Istambul
(clicar em PLAY, p.f.)
chamamento para a oração em Istambul, recolha de áudio 2013
bem sei que era já noite
escura
lá, onde parece haver sempre luz e um
horizonte
fácil de imaginar por trás dos edifícios.
o contorno dos prédios era
nítido
recortado contra aquele azul impossível.
eu já nem sei a que cheirava o ar
nessa noite mas era morno e fazia
os corpos leves, até
o lixo amontoado nos contentores parecia leve.
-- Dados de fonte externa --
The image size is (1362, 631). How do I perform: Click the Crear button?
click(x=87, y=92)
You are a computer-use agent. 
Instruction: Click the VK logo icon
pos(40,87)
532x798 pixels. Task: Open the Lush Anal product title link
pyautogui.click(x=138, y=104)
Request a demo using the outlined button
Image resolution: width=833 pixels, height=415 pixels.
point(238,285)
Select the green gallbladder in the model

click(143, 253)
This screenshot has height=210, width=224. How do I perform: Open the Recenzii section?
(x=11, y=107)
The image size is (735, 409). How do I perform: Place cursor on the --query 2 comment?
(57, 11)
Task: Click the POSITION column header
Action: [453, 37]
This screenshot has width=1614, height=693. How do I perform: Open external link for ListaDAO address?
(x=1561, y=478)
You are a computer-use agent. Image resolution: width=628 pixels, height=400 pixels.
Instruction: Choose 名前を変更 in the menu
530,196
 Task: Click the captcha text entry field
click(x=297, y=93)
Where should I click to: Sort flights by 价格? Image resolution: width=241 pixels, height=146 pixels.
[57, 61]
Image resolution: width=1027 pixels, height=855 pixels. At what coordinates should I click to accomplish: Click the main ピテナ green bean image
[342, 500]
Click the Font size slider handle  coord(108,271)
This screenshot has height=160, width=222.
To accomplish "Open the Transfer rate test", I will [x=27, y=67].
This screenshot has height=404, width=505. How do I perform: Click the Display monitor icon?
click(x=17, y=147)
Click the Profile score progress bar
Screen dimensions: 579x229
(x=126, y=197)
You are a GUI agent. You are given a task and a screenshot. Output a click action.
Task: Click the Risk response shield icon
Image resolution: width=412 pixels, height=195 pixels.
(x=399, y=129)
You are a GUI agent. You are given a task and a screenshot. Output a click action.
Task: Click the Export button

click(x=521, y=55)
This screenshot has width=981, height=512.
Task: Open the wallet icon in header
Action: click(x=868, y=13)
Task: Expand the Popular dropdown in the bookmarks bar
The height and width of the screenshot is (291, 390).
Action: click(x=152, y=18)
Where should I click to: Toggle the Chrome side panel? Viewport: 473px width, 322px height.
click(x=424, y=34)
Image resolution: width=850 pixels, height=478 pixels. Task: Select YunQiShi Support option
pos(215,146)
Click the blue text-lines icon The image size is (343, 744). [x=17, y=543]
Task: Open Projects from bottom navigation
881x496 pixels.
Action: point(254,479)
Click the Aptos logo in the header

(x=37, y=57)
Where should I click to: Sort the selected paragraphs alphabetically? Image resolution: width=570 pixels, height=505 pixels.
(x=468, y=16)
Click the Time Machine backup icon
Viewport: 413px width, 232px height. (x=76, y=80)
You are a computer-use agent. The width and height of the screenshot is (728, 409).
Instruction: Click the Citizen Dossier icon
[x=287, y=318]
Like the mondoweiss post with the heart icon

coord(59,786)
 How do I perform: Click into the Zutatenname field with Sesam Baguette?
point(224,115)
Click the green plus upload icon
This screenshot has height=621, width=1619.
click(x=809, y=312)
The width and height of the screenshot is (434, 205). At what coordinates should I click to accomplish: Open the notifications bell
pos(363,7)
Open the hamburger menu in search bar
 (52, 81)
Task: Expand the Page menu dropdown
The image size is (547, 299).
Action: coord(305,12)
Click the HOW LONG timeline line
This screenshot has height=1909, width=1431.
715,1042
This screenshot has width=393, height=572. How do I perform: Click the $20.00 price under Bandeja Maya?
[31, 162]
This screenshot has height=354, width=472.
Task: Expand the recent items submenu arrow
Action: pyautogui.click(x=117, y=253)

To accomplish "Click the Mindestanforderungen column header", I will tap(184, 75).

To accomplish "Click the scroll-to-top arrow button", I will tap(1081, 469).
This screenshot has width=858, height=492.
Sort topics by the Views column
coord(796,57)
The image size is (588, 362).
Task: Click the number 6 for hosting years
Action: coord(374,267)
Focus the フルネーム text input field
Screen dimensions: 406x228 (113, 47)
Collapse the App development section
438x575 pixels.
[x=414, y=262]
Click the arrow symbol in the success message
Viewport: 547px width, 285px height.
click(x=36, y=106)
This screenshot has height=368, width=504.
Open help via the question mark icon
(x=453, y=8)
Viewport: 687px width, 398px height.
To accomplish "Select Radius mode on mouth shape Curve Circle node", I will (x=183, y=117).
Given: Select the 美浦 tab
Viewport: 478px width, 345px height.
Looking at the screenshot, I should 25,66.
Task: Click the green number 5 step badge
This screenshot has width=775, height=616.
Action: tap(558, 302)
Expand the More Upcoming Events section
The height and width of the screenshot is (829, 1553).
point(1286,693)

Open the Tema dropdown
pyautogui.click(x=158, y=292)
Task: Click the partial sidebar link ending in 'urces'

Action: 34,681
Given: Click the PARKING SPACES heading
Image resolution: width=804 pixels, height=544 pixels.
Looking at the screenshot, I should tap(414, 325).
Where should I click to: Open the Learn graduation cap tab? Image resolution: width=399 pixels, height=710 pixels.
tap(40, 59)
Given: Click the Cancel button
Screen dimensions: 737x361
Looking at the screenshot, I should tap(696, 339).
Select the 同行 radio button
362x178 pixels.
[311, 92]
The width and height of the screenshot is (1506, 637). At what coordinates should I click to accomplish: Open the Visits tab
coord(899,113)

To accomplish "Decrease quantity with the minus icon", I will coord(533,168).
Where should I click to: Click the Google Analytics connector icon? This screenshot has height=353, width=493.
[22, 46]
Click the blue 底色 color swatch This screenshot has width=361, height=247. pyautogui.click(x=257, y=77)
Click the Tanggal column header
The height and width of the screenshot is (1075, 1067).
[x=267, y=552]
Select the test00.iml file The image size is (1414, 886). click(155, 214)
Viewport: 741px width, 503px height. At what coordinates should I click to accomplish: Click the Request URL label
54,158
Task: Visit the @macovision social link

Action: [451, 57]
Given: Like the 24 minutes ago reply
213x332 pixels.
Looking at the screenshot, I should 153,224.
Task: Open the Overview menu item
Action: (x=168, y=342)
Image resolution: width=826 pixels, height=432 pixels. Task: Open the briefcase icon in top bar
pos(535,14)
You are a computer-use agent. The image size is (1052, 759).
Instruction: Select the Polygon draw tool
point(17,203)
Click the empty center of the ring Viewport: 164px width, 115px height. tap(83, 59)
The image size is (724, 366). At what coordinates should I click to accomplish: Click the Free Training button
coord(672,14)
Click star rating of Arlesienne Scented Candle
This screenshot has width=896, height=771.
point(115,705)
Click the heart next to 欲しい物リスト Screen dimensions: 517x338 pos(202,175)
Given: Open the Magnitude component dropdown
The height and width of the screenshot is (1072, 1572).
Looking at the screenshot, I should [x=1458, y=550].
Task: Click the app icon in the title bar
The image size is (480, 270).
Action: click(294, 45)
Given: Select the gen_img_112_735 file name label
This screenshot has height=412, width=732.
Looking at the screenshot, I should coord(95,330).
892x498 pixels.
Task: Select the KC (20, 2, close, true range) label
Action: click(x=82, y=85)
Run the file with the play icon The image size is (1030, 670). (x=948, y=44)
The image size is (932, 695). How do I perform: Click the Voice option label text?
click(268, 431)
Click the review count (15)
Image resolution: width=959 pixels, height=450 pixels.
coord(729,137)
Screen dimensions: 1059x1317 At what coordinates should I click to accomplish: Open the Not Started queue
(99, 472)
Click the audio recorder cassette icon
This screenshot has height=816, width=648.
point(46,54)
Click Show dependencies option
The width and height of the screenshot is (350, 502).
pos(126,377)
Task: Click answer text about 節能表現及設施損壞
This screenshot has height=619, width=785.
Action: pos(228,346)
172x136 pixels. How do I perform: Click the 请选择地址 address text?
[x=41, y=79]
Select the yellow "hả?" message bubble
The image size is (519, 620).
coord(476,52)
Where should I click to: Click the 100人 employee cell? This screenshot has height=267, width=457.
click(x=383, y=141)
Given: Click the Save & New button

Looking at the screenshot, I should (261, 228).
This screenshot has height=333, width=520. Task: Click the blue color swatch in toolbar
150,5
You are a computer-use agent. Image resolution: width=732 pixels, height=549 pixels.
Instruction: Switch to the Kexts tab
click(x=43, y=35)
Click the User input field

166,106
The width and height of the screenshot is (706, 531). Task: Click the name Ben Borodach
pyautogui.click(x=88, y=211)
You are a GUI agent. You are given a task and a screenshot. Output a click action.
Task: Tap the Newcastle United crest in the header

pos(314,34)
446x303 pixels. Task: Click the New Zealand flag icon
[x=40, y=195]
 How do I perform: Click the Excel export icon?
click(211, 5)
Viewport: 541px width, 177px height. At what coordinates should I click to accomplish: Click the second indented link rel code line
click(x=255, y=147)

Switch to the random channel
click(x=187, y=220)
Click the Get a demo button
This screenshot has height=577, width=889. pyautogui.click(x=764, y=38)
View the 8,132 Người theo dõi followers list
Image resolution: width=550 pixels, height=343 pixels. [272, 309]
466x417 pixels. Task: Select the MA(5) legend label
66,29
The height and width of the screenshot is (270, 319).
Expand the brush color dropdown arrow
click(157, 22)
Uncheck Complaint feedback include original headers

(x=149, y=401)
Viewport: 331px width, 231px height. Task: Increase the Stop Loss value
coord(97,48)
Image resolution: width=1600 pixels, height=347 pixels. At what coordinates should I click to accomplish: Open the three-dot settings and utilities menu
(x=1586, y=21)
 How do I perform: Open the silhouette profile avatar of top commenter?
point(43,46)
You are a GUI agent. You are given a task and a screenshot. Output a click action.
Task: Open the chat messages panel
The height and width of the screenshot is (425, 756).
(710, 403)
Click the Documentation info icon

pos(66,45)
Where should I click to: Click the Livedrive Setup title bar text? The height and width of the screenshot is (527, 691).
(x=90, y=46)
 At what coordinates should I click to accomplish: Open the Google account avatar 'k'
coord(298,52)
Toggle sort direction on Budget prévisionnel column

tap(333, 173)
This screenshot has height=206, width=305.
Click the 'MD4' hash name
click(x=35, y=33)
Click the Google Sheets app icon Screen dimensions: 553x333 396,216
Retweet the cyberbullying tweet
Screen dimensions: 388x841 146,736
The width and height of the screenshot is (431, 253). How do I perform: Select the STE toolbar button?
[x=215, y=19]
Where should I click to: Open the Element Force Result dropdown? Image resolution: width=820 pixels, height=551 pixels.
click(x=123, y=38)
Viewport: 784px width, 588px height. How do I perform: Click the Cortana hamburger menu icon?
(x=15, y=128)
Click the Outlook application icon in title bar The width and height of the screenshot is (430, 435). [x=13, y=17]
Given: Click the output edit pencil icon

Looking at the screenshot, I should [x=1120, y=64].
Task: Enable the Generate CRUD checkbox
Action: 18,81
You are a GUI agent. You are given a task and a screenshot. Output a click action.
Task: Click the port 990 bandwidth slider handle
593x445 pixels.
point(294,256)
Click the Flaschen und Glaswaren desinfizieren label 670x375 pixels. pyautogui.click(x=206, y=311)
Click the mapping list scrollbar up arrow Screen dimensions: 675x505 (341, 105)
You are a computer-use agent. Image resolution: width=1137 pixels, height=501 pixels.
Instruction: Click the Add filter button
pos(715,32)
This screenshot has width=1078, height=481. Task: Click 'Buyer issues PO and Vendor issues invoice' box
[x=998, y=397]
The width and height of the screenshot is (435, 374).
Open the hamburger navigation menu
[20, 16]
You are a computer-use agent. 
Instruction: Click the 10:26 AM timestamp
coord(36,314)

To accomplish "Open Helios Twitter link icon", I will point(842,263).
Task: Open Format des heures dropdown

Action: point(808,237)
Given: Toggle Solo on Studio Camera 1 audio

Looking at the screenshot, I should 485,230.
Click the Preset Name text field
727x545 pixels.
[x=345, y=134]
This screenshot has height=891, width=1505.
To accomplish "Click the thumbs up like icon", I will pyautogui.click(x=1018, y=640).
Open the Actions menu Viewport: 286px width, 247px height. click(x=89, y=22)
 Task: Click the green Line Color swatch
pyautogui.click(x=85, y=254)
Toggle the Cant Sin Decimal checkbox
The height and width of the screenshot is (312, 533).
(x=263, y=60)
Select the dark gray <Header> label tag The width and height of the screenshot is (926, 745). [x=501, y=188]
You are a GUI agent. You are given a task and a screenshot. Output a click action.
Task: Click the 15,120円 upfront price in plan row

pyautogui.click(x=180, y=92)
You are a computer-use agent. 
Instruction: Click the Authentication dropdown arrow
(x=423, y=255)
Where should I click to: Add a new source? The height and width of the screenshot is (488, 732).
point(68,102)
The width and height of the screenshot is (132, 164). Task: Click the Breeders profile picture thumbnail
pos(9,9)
havia sons de modernidade à solta
buzinas, motores, electricidade, trânsito
apressado, injustificado, noctívago.
e acima da agitação, a pairar como
um véu que convoca os mistérios mais antigos do Bósforo
ouvia-se o chamamento para a oração
cantado ininterruptamente de mesquita em mesquita
como se a cidade fosse um só templo e aquela sequência
uma passagem de testemunho feita pela voz de
homens provavelmente perdidos entre a fé e o existir.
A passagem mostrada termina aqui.